*O PEDIDO*. Escreva a continuação do texto sobre a culpa coletiva pelo aquecimento global, começando logo depois da última frase dele.

*TEXTO FORNECIDO*.
O que é pecado, quem é pecador? Esta é a questão central que, ao longo dos séculos, movimenta o espírito humano, aciona angústias, fabrica as religiões, filosofias e ideologias.
O painel de climatologistas & afins reunidos sob a égide da ONU em Paris proferiu uma sentença que vai além das catastróficas previsões ambientais: com 90% de probabilidade, a humanidade é a grande culpada pelo apocalipse anunciado. A questão transcende ao aquecimento global, é moral – em crimes de proporções cósmicas, todos são bandidos. Full time ou part-time.
O Pólo Norte vai desaparecer, o mar vai subir, ondas de calor e enchentes vão aumentar. A culpa não é só do megavilão George W. Bush Jr., que se recusou a assinar o Protocolo de Kyoto, a culpa não é apenas de Ahmadinejad, Chávez e da camarilha dos petrodéspotas preocupados apenas em oferecer emissões de dióxido de carbono a preços acessíveis. A culpa é da Rússia, da China, dos pastores de cabras e criadores de zebus, dos desmatadores da Amazônia e destruidores das encostas, a culpa é dos emergentes e submergentes.
A proximidade da reprise do Dilúvio deixou claro que ninguém é inocente, inclusive os inimputáveis. Em Paris, talvez por inspiração cartesiana, acabam de ser estabelecidas as bases para a socialização do pecado e a mundialização da culpa, corolário da globalização, herdeiras da circunavegação de Fernão de Magalhães e da aventura de juntar os oceanos através do mar de lama que resultou no canal do Panamá.
Estamos todos no mesmo barco, ninguém é uma ilha, os sinos dobram a cada segundo por algo ou alguém que erra ou desaparece. [Sobre o artigo ‘Todos são culpados‘, Último Segundo, 2/2/2007]
A mídia também está no banco dos réus, ocupa posição privilegiada no esquema de culpas concêntricas que provocou o aquecimento do planeta. Seus alertas foram débeis – pífios é a palavra apropriada – seus apelos e convocações foram burocráticos e seu compromisso educativo vem sendo progressivamente pisoteado ao longo das duas últimas décadas. Justamente quando a degradação ambiental chegou ao paroxismo.

*DADOS EXIBIDOS*.
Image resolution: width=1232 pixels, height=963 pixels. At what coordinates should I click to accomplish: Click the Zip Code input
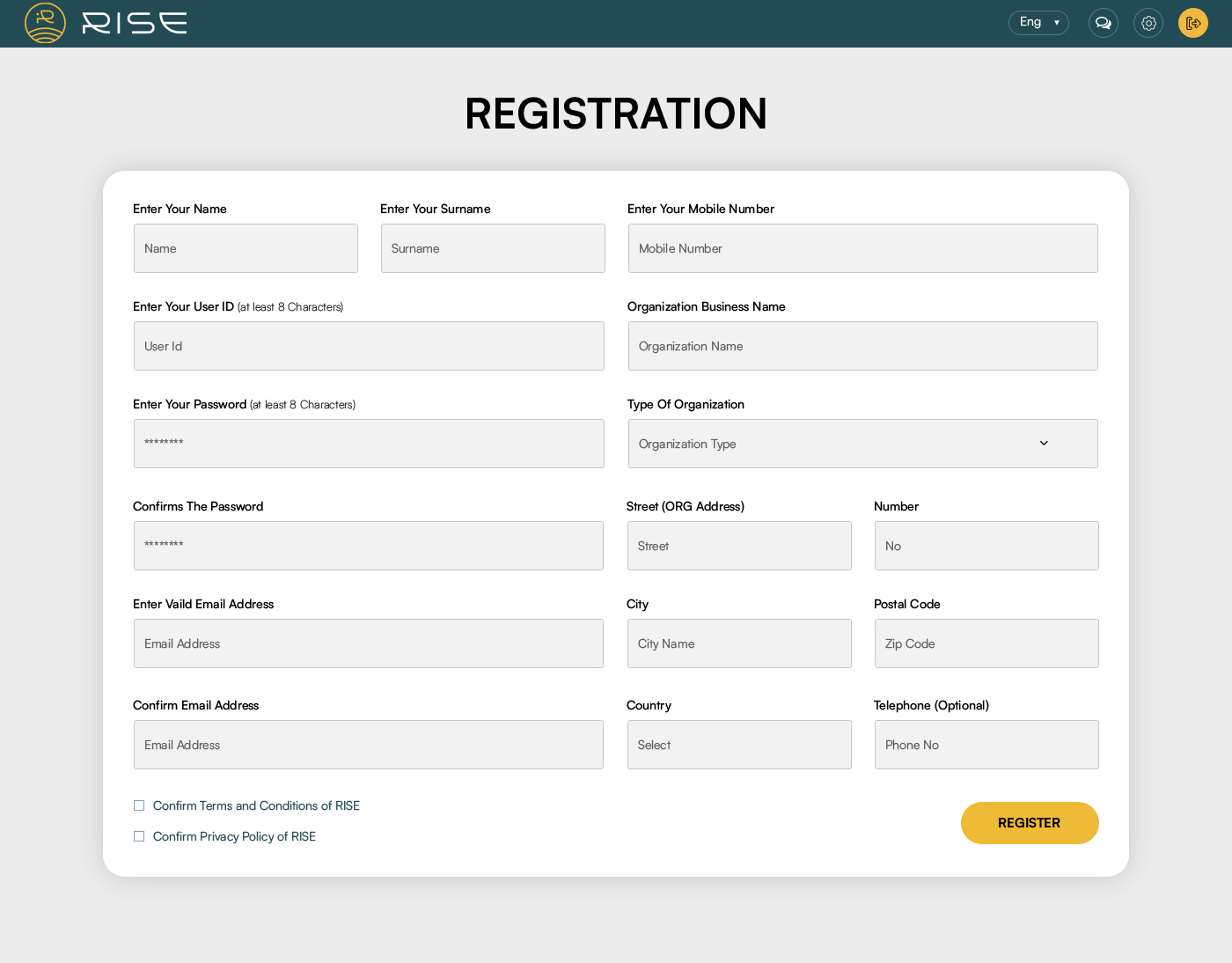(x=986, y=643)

*RESULTADO DA TAREFA*.
A própria mídia está sendo palco de um confronto entre puristas (que apostam no conteúdo e nos seus compromissos originais) e os eufóricos (fascinados com avanços tecnológicos e seus desdobramentos mercadológicos). Este confronto é na realidade a reprodução em pequeno formato do grande confronto entre ambientalistas e desenvolvimentistas.
Pressionada pelas maravilhosas invenções e as respectivas mudanças que acarretam, perdida no tumulto da velocidade, a mídia não consegue se encontrar. Não sabe a que veio. Segue as ondas, modas, senhas e, principalmente, a agenda imposta por interesses alheios aos seus. Agora vai encarar uma realidade que sempre disfarçou com os seus truques otimistas.
Previsão do tempo
Quantos comentaristas políticos pontificam nas páginas de jornais e revistas e em que página são publicadas suas transcendentais especulações? Nosso elenco de observadores da cena política é imenso, formidável em matéria de competência, bem pago, e aparece nas melhores vitrines da nossa mídia. Nada contra: são craques, responsáveis, e o público precisa ser permanentemente esclarecido diante da volatilidade política. Quase o mesmo acontece com os analistas de economia e negócios (sobretudo depois que a grande mídia decidiu transformar o brasileiro num ‘empreendedor’).
E quantos especialistas em meio ambiente temos na grande mídia? Onde são publicadas as suas preocupações, suas advertências e qual a periodicidade? Não há termo de comparação e, no entanto, o mundo está seriamente ameaçado por riscos meteorológicos e socioeconômicos dificilmente reversíveis causados pelas agressões à natureza – e, não, pelas agressões políticas ou ideológicas.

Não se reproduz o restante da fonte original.